Met betrekking tot de betaling willen wij voorstellen de helft van het openstaande bedrag binnen 5 werkdagen, na acceptatie van dit voorstel, te betalen en het overige deel voor 13 november 2007.
Het totale nog openstaande bedrag bedraagt volgens onze financiële administratie Euro. 14.482,30. Om toch gehele facturen te betalen, stellen wij voor om allereerst de facturen 230428,230432 en 230444 te betalen.
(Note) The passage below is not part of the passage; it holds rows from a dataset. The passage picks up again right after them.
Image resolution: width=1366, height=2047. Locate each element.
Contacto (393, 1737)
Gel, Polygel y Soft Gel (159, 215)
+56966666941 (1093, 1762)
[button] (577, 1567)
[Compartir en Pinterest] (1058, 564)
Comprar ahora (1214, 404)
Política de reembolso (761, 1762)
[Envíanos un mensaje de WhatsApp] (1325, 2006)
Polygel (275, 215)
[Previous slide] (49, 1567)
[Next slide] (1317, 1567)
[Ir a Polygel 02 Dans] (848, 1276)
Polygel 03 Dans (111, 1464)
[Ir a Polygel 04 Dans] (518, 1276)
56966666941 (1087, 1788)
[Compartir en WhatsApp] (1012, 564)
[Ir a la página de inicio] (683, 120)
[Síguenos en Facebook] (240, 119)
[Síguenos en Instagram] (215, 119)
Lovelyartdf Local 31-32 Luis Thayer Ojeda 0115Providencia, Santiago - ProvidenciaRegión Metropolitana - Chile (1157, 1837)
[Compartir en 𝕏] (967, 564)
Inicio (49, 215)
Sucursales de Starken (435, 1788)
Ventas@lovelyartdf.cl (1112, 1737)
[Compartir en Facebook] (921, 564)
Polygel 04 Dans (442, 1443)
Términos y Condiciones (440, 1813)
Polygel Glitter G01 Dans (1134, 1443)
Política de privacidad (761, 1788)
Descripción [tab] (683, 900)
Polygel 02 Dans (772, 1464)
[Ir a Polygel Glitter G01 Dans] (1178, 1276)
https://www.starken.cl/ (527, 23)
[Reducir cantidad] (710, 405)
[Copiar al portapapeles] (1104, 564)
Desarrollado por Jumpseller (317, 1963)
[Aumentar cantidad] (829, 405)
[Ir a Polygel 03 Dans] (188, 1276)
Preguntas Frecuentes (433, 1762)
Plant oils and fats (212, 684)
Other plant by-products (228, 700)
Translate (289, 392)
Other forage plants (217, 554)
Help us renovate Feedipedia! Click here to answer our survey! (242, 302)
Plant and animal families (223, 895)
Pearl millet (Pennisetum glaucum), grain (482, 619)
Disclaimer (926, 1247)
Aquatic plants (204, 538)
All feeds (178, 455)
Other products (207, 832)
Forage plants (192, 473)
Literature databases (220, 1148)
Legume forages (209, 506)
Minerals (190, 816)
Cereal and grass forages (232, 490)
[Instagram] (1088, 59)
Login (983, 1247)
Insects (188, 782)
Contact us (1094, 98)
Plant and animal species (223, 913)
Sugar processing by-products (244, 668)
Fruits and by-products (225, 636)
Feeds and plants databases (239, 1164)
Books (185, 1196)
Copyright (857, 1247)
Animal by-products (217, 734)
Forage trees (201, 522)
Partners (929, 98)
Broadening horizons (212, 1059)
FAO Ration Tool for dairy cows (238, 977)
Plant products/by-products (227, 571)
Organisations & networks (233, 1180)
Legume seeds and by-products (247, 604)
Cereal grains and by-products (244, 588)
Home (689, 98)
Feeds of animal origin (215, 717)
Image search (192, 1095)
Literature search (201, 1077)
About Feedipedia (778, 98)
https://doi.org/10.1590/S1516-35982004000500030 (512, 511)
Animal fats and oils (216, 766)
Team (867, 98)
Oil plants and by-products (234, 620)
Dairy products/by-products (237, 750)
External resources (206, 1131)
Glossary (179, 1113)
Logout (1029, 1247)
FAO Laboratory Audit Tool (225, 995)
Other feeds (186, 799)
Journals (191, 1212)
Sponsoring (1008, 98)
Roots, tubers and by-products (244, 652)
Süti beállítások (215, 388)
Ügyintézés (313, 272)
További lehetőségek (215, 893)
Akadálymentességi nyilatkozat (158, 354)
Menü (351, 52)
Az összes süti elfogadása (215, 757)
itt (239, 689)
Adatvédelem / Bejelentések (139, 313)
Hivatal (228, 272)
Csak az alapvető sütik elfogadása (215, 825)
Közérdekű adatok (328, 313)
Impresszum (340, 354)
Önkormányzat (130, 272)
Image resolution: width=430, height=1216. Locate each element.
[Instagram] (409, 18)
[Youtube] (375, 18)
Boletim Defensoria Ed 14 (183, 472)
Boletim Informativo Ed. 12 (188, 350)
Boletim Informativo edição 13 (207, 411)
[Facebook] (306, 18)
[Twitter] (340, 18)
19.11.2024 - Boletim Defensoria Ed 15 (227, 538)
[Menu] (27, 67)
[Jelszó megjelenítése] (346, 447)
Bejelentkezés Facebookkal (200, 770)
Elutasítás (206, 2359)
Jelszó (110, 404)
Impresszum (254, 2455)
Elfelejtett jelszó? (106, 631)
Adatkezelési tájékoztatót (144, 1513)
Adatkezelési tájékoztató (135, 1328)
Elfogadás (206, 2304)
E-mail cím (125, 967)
Dit komt in totaal op een bedrag van Euro. 7282,80.
Voor de goede orde willen wij benadrukken dat de nieuwe werkzaamheden voor Dura Vermeer (bijv. inbouw op 5 oktober jl te Rotterdam) conform laatst gemaakte inbouwafspraken worden uitgevoerd en dus buiten bovenstaande betalingsregeling vallen.”
2.9. Bij mail van 18 oktober 2007 aan [manager] heeft [eiser] laten weten met voornoemd voorstel van MIQ akkoord te zijn.
2.10. Bij brief van 21 januari 2008 heeft [eiser] MIQ gesommeerd het openstaande bedrag van EUR 15.738,35 binnen vijf dagen te hebben betaald.
2.11. Per medio begin januari 2008 heeft [eiser] geen werkzaamheden meer voor MIQ verricht.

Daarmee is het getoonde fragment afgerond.